— Begin SOURCE EXTRACT —
We further note that tenants asserted a statutory counterclaim in this case alleging that homeowner had wrongfully retained their security deposit in violation of section 38-12-103, C.R.S.2007. Had they prevailed on their counterclaim, they would have been entitled to treble damages plus reasonable attorney fees and court costs. § 38-12-103(3)(a), C.R.S.2007; see Torres v. Portillos, 638 P.2d 274 (Colo.1981).
E. Public Policy
Tenants also contend the attorney fee provision violates public policy and is therefore void. Tenants' argument is as follows:
[The attorney fee provision] permits an award of fees simply because legal action is commenced, without regard to merit. Colorado has recognized a public interest in protecting tenants, who often possess bargaining power unequal to that of landlords. Here, because fees are payable simply for filing an action, the clause is unconscionable and constitutes an unenforceable penalty. The provision further violates the public policy favoring access to the courts by discouraging tenants from defending against landlords' suits.
We disagree.
We have already concluded that homeowner prevailed in this case, as evidenced by *1191 the jury verdict. Hence, this case does not present the hypothetical situation posited by tenants in which attorney fees are being awarded simply because a landlord commenced a legal action and "without regard to merit."
— End SOURCE EXTRACT —
— Begin GIVEN DATA —
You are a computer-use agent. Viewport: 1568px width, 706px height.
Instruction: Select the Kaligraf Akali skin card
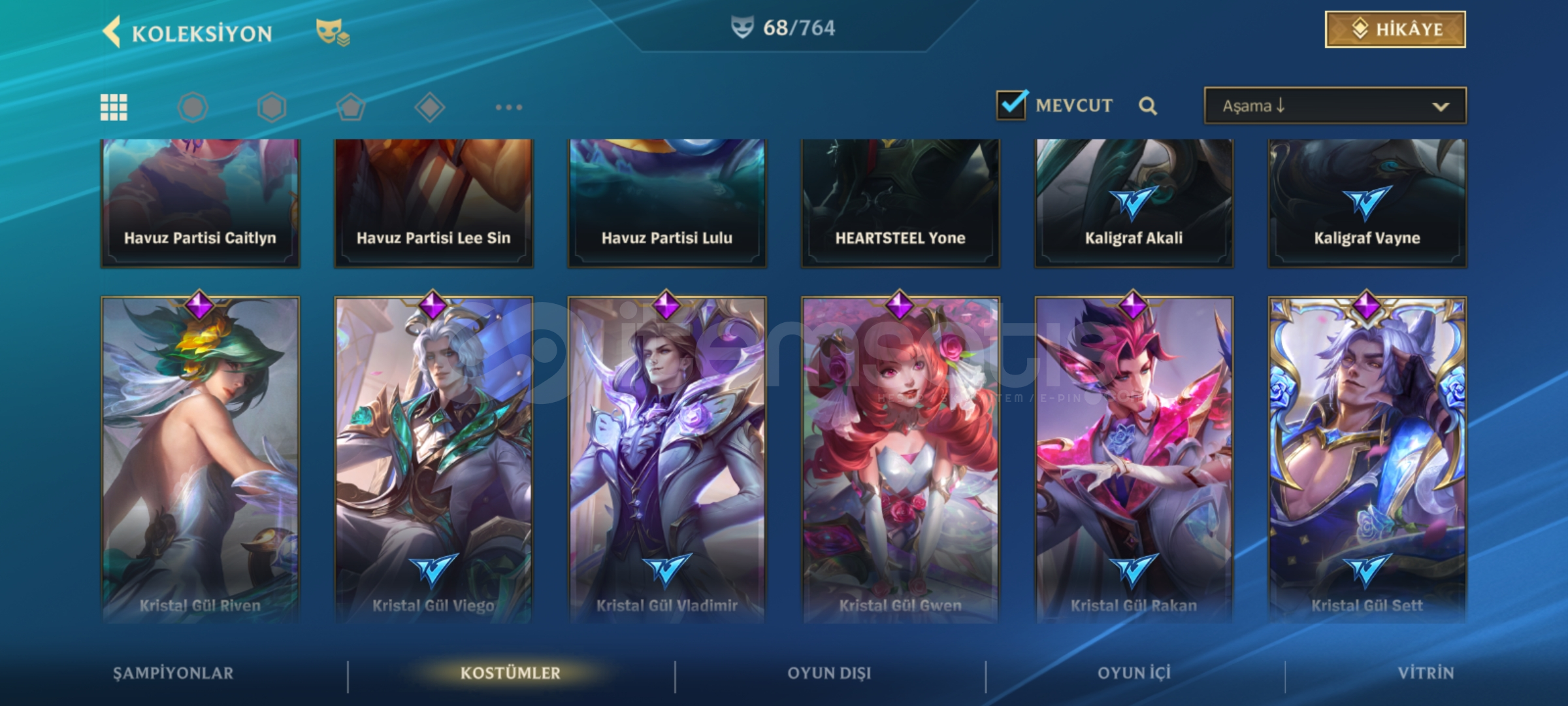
— End GIVEN DATA —
**TASK INSTRUCTIONS:**
In the court excerpt on the attorney fee dispute, what would the tenants have been entitled to if they had prevailed on their security deposit counterclaim?

**COMPLETED EXERCISE:**
Treble damages plus reasonable attorney fees and court costs.